WHAT TO WORK ON
Please repeat each line from the one holding "Click the CM user avatar" through the final line of the data, exactly as it stands, with no pictures.

# # #

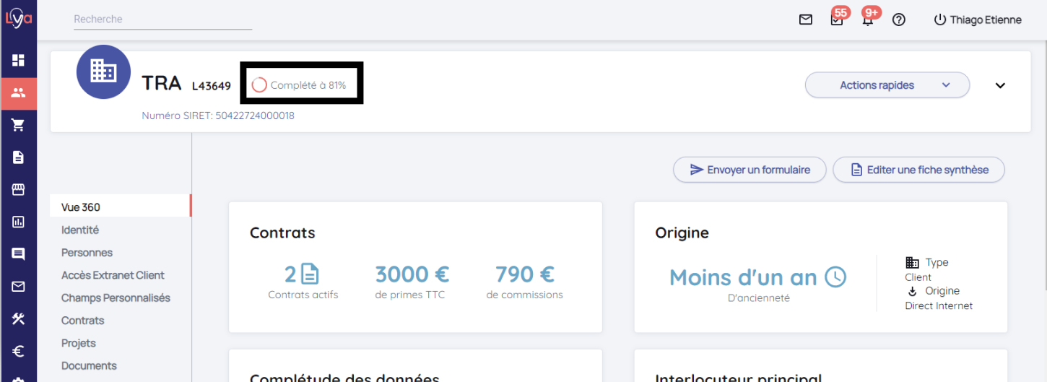This screenshot has height=382, width=1047.
Task: Open notifications bell with 9+ badge
Action: click(868, 19)
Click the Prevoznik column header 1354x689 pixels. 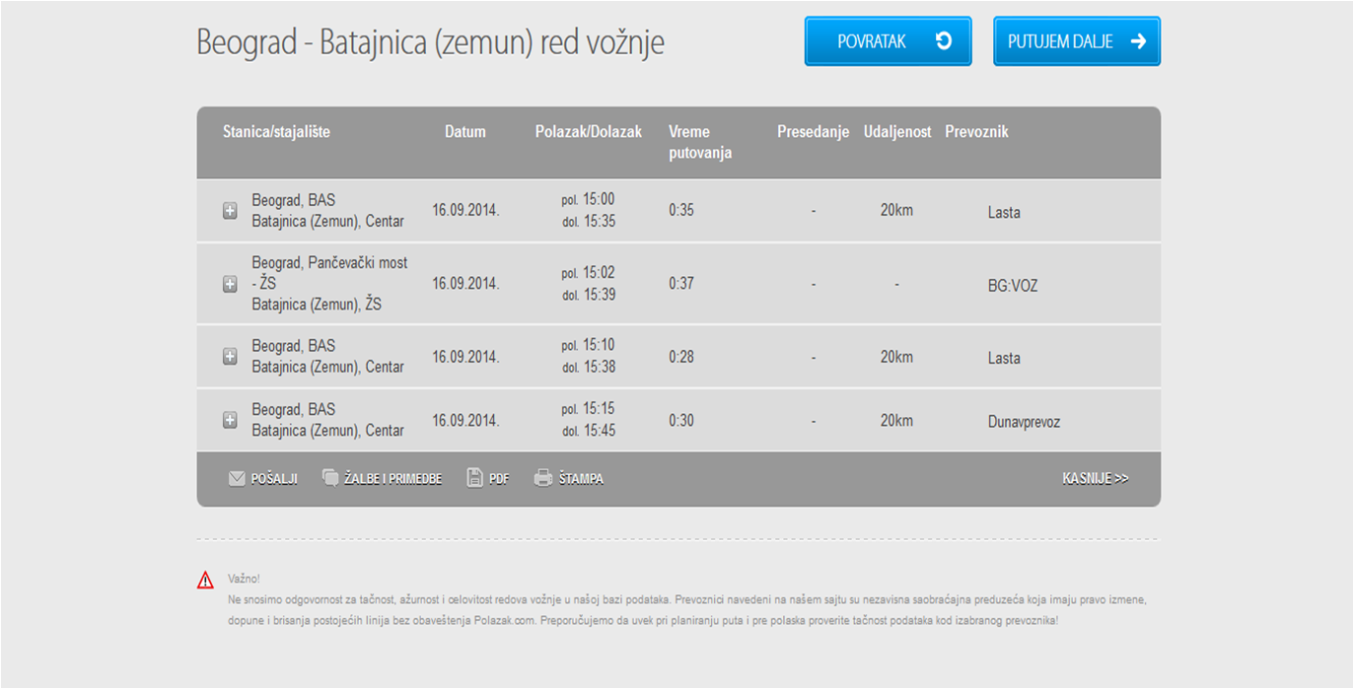coord(976,132)
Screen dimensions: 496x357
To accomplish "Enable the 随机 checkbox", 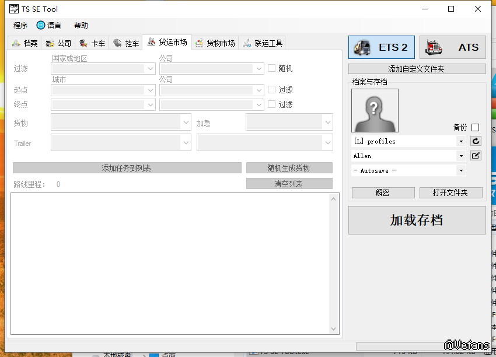I will (x=271, y=68).
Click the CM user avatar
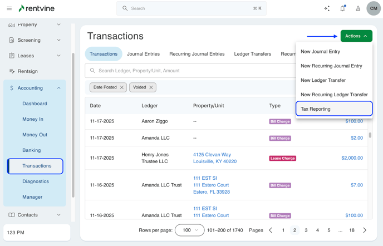This screenshot has height=246, width=383. tap(374, 8)
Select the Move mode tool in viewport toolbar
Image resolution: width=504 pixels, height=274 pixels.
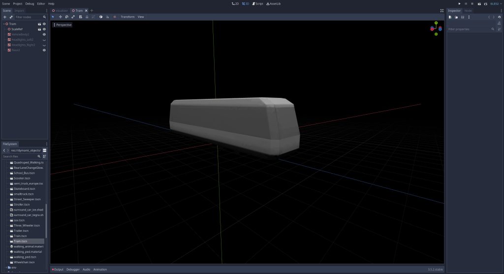tap(60, 17)
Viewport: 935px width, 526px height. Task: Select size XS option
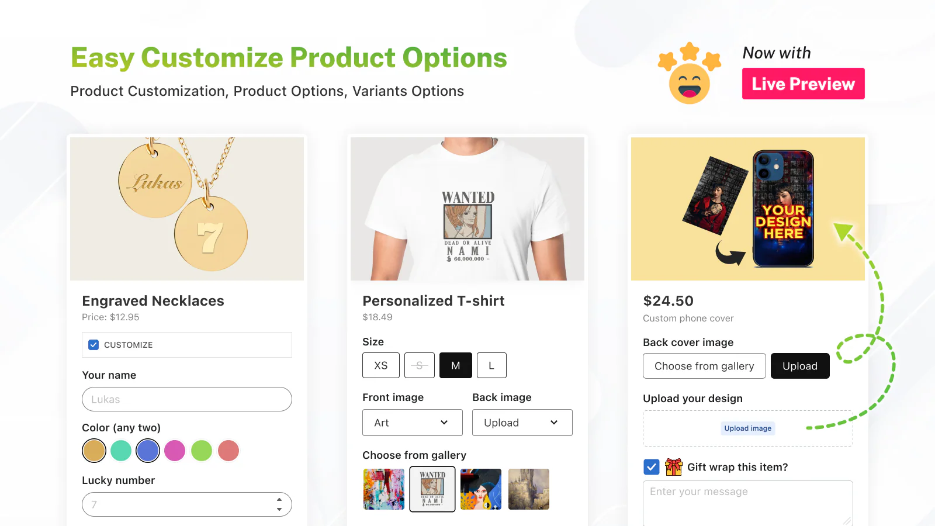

# # #

WORKED SOLUTION
Click the CM user avatar
This screenshot has height=246, width=383. tap(374, 8)
Select the Move mode tool in viewport toolbar
Image resolution: width=504 pixels, height=274 pixels.
tap(60, 17)
Viewport: 935px width, 526px height. Task: Select size XS option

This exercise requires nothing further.